**Exercise**
Could you retype every line below exactly, omitting the images?

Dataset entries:
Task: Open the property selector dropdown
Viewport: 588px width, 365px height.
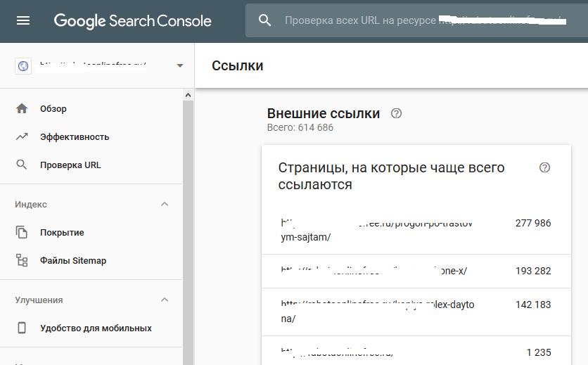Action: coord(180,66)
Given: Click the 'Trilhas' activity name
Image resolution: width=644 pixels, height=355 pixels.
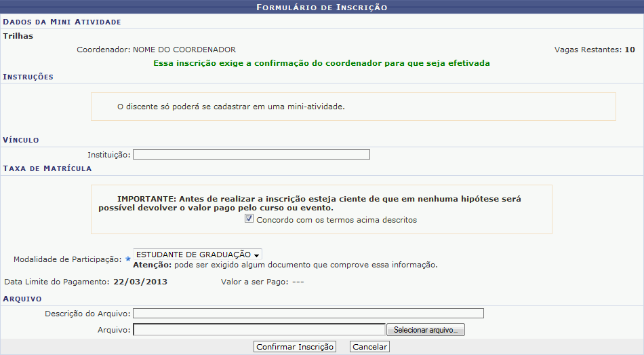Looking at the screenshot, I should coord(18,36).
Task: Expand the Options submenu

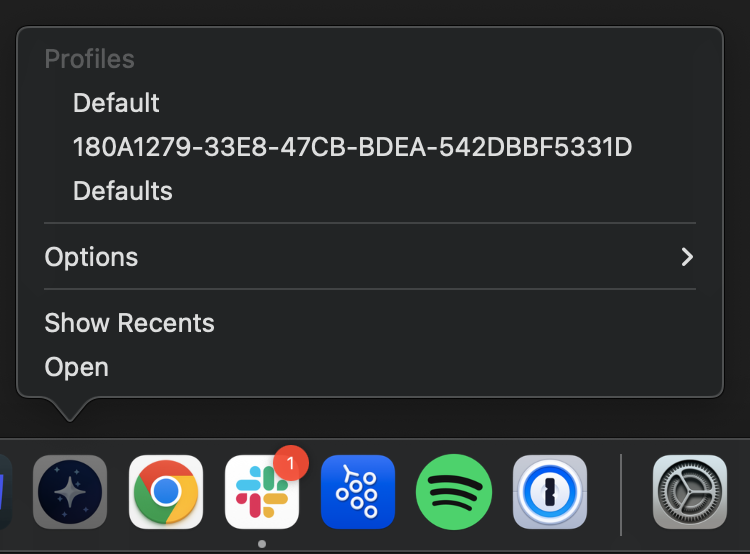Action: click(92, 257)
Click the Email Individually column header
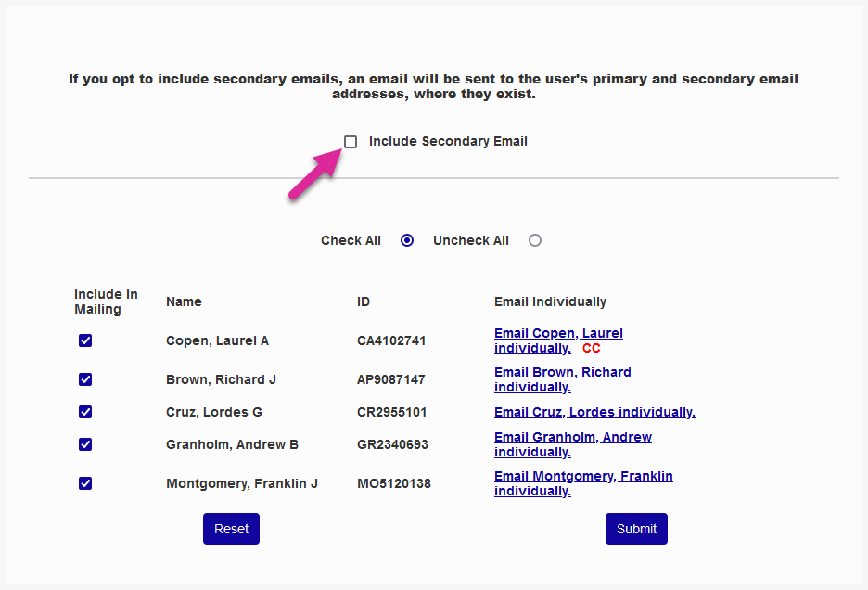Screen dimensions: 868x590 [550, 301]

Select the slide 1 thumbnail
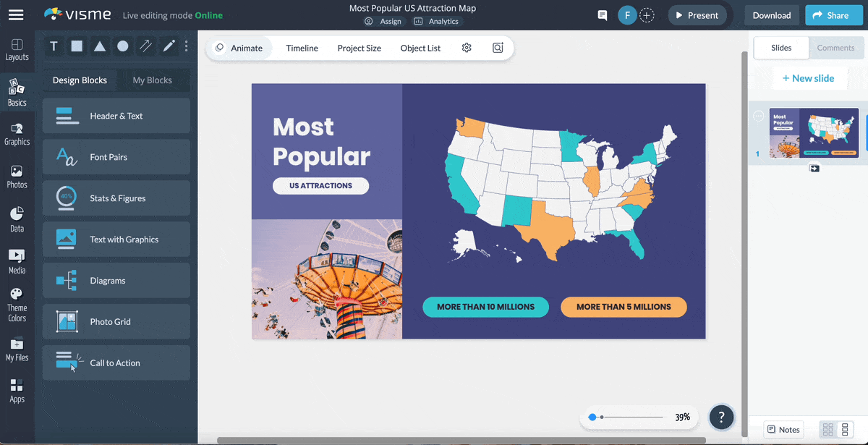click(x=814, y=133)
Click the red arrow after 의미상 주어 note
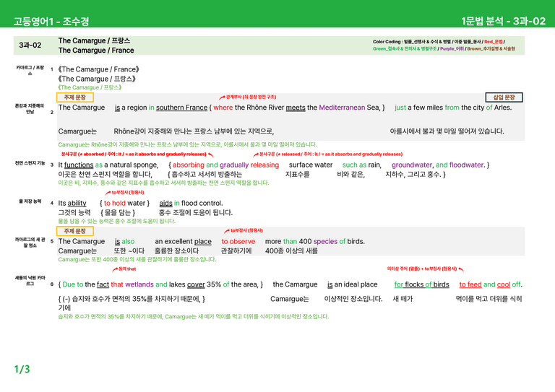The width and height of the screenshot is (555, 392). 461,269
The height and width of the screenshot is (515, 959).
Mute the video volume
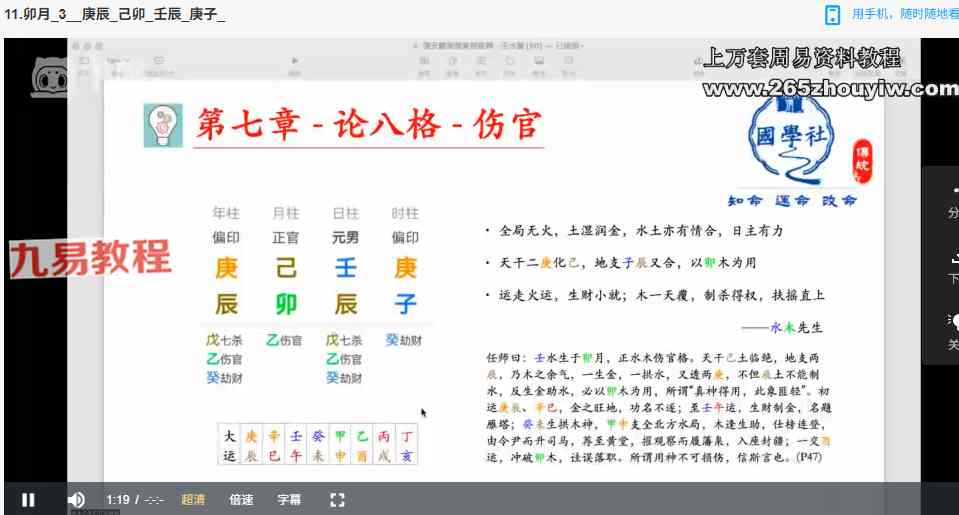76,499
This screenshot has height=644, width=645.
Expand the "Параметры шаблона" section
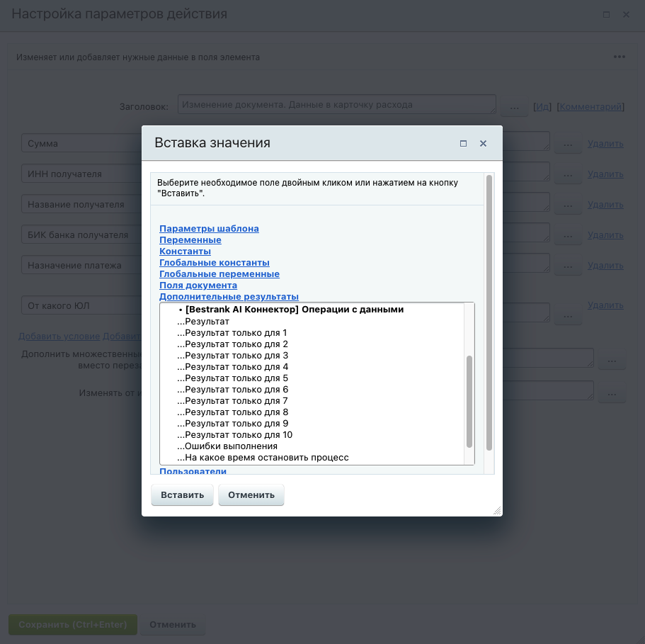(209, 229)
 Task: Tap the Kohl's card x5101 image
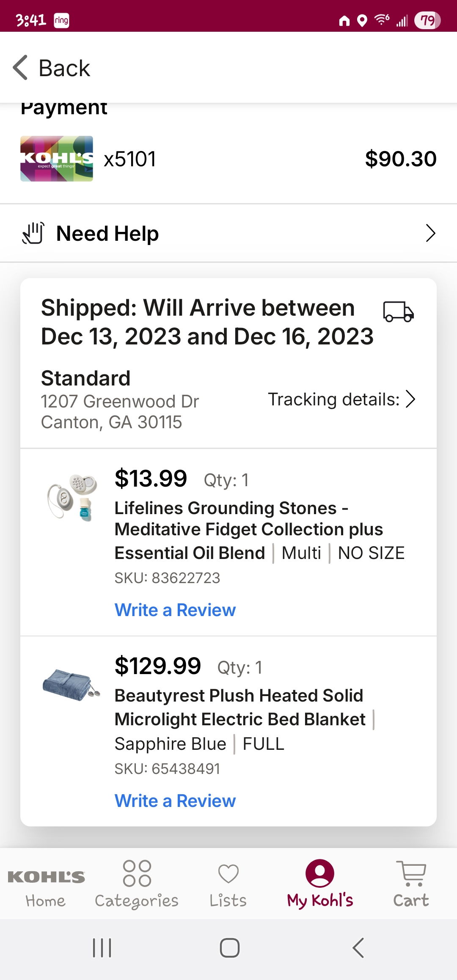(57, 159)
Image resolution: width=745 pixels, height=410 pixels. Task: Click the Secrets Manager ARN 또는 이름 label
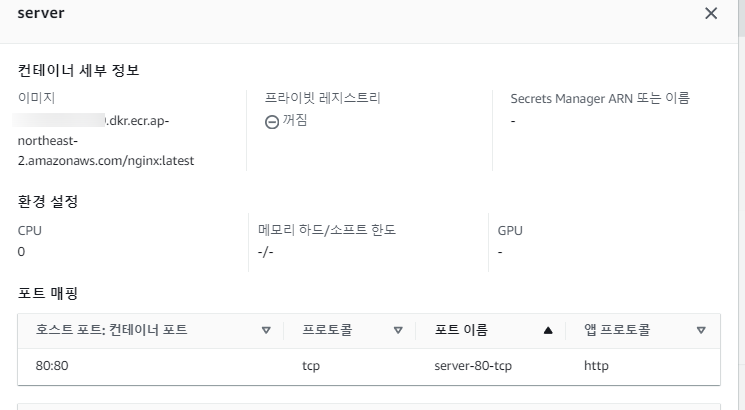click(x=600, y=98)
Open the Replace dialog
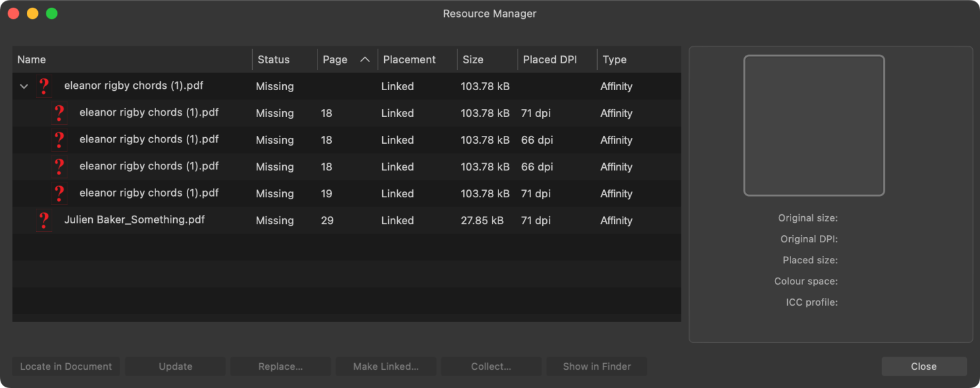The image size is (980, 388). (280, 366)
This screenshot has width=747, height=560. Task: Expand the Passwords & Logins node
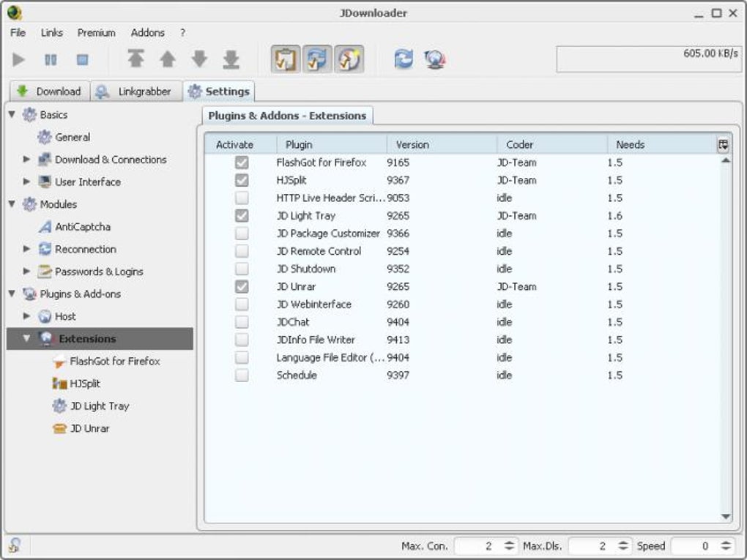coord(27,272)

**Exercise answer**
Task: Open the property selector dropdown
Viewport: 588px width, 365px height.
Action: coord(180,66)
Given: Click the 'Trilhas' activity name
Image resolution: width=644 pixels, height=355 pixels.
Looking at the screenshot, I should coord(18,36).
Task: Expand the Options submenu

Action: click(92, 257)
Click the Email Individually column header
Screen dimensions: 868x590 [550, 301]

Select the slide 1 thumbnail
click(x=814, y=133)
Click the red arrow after 의미상 주어 note
The width and height of the screenshot is (555, 392). 461,269
The height and width of the screenshot is (515, 959).
Mute the video volume
76,499
This screenshot has height=644, width=645.
Expand the "Параметры шаблона" section
(209, 229)
 Task: Tap the Kohl's card x5101 image
(57, 159)
Image resolution: width=745 pixels, height=410 pixels. Task: Click the Secrets Manager ARN 또는 이름 label
click(x=600, y=98)
Open the Replace dialog
The image size is (980, 388). (280, 366)
This screenshot has width=747, height=560. Task: Expand the Passwords & Logins node
coord(27,272)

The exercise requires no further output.